Levantando la gema hacia la luz, Rugolo la examinó más de cerca. Le seguía pareciendo una piedra cualquiera. La luz se filtraba a través de ella como podría hacerlo a través de cualquier piedra preciosa en bruto o de un trozo de cristal. Puede que tuviera dos o tres sombras que normalmente hubiera considerado defectos. La guardó en la bolsa que llevaba en su jubón.
Los dos volvieron a salir al bar. Gundrum y Aegelica habían desaparecido junto con el guardia espectral eldar. Foafoa intentaba pasar desapercibido en el otro extremo del bar, hablando con Kwyler.
Rugolo envió a Calliden al bar a por otras dos jarras de aquella espantosa cerveza. Antes de que el navegante hubiera tenido tiempo de regresar advirtió que alguien se sentaba furtivamente en la silla de al lado.
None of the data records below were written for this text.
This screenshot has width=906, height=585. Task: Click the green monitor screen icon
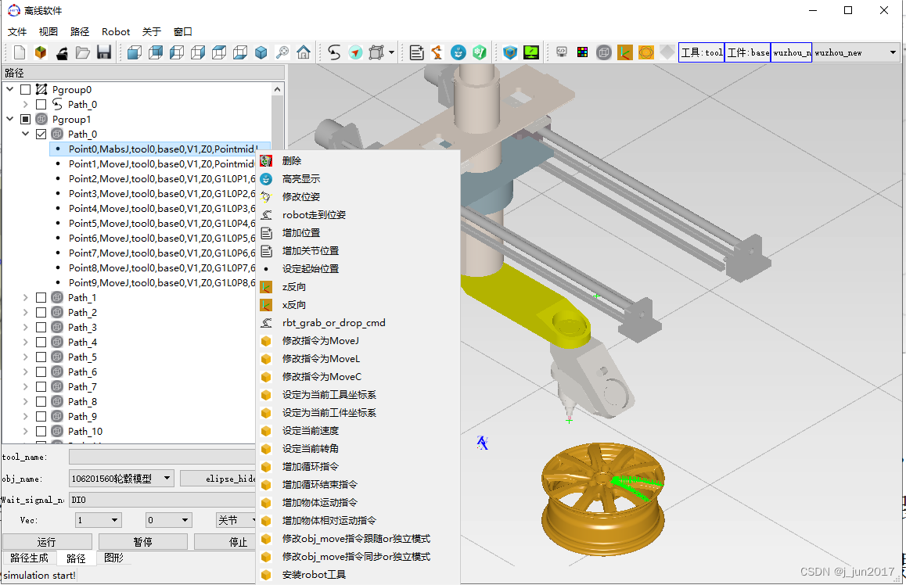click(531, 52)
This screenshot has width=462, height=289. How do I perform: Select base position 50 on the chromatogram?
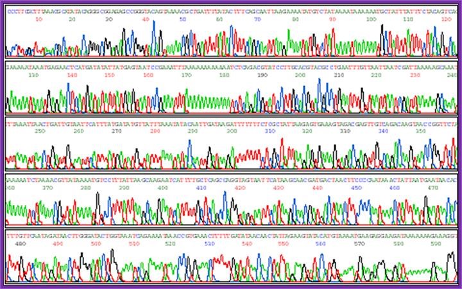[182, 19]
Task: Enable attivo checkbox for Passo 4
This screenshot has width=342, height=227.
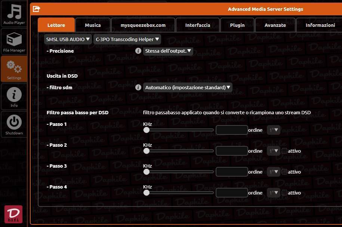Action: point(284,193)
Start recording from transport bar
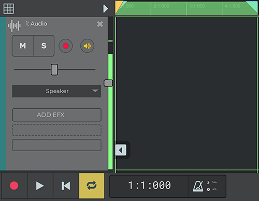The height and width of the screenshot is (201, 259). [x=14, y=185]
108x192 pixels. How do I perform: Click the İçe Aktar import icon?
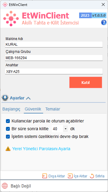(x=70, y=176)

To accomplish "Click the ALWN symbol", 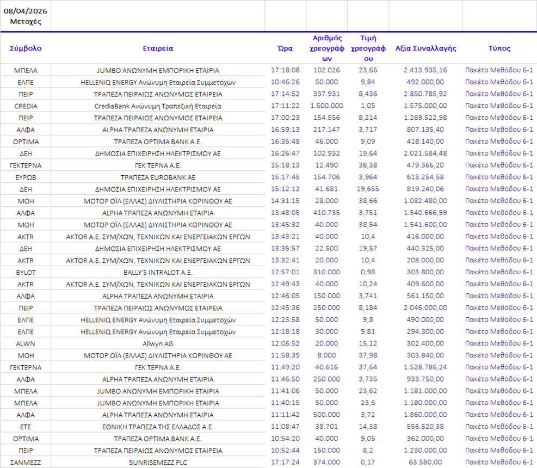I will click(x=26, y=343).
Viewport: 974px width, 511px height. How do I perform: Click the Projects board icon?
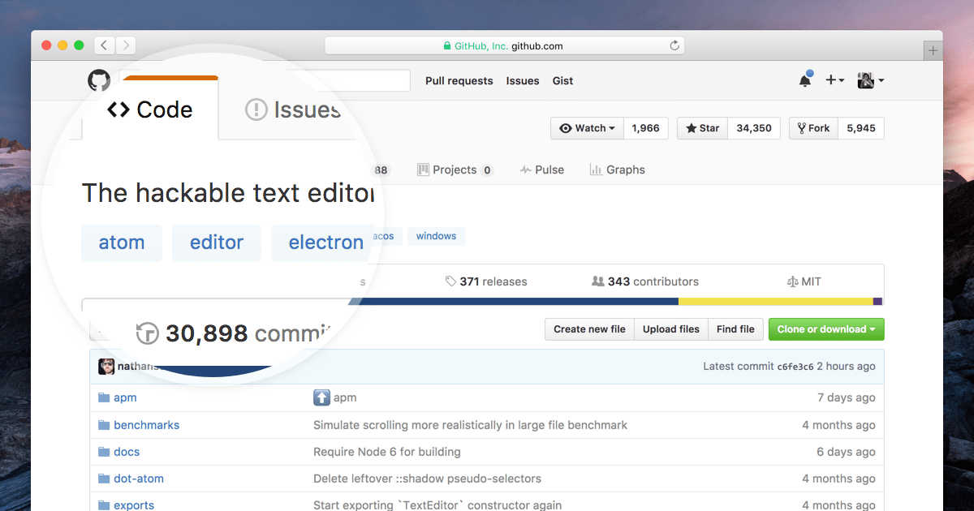click(x=423, y=169)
Volvió la vista y vio a un hombre de bastante edad cuyo rostro estaba medio oculto por una banda de tela que le cubría la cabeza como un turbante de los utilizados por los habitantes de los abrasadores desiertos.
—No viaje más allá de lo que aparece en los mapas —dijo el hombre, sin disculparse por su presencia—. Lo lamentará sin duda.
—¿Quién le ha dicho que voy a hacerlo?
—Hace mucho tiempo que vivo aquí. Estoy acostumbrado a ver hombres como usted, ansiosos por hacerse ricos. Los he visto caer en la tentación. Si se interna usted en el remolino galáctico, perderá su alma. Los mundos del Ojo están infestados de demonios. No se dirija a ellos.
—¿Ha estado usted allí? preguntó Rugolo.
Sin molestarse en responder, el hombre se puso de pie rápidamente, como si hubiera temido recibir esa pregunta, y se alejó.
Calliden volvió con las jarras y Rugolo bebió la suya con expresión pensativa.